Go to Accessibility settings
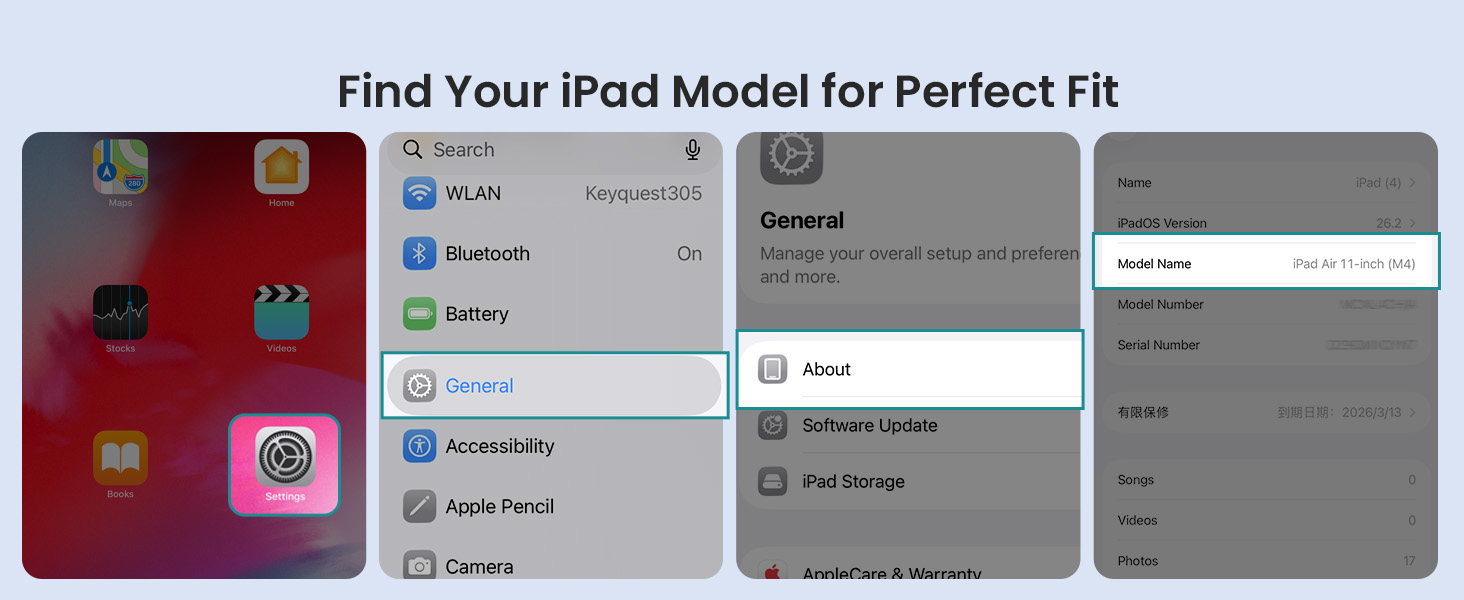This screenshot has width=1464, height=600. coord(551,446)
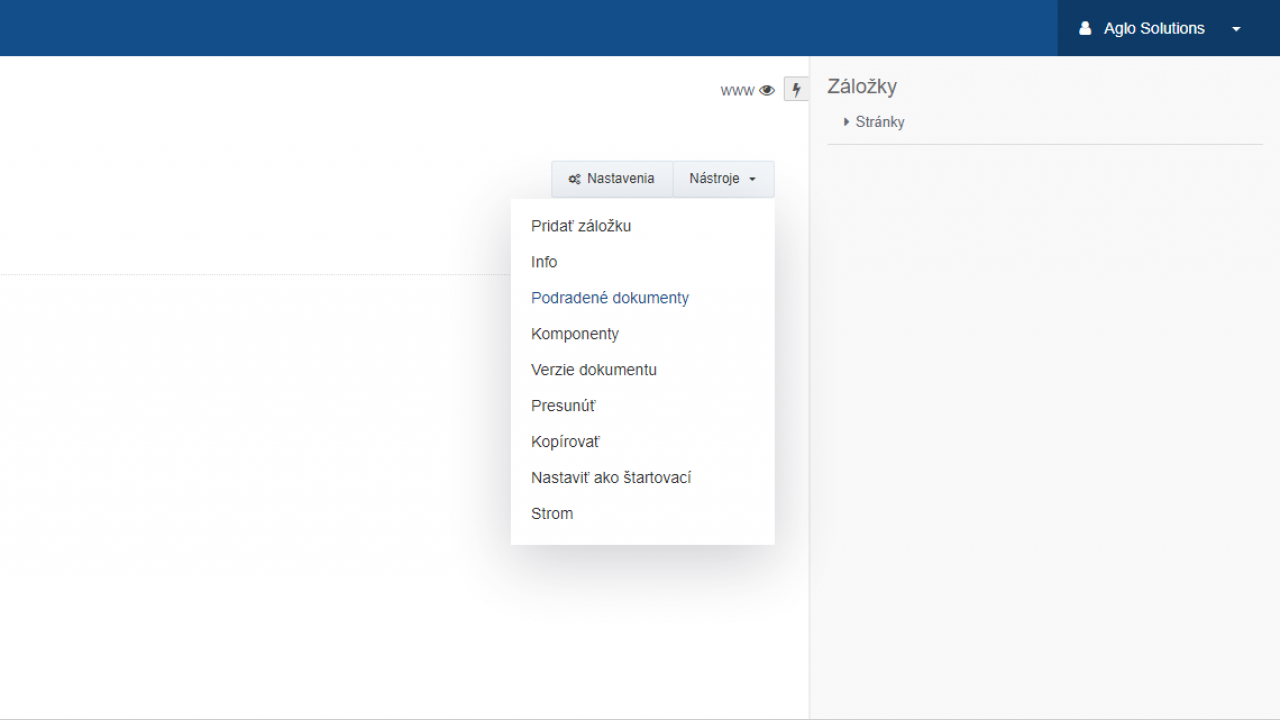Click the user profile icon in header
Image resolution: width=1280 pixels, height=720 pixels.
pyautogui.click(x=1085, y=29)
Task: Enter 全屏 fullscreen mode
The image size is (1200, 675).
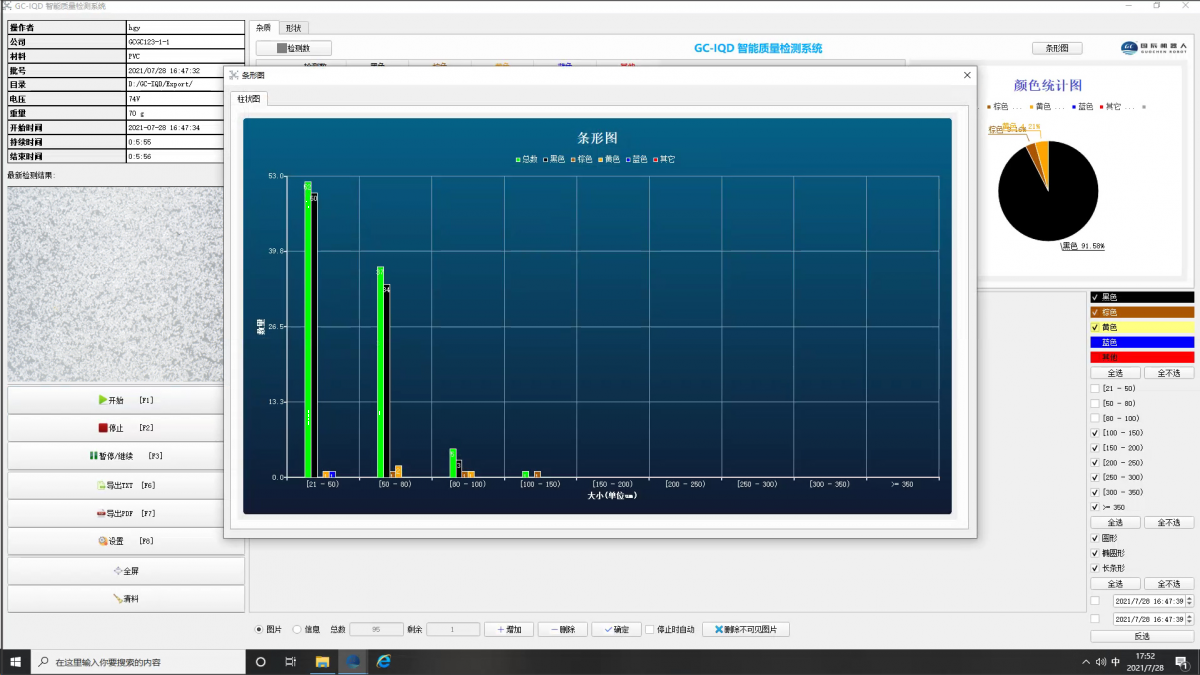Action: 117,571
* * * *
All of the material above should be set down again exactly, though not its pictures.

Go to Accessibility settings
This screenshot has width=1464, height=600. coord(551,446)
Click the user profile icon in header
Image resolution: width=1280 pixels, height=720 pixels.
pyautogui.click(x=1085, y=29)
Task: Enter 全屏 fullscreen mode
The image size is (1200, 675).
Action: 117,571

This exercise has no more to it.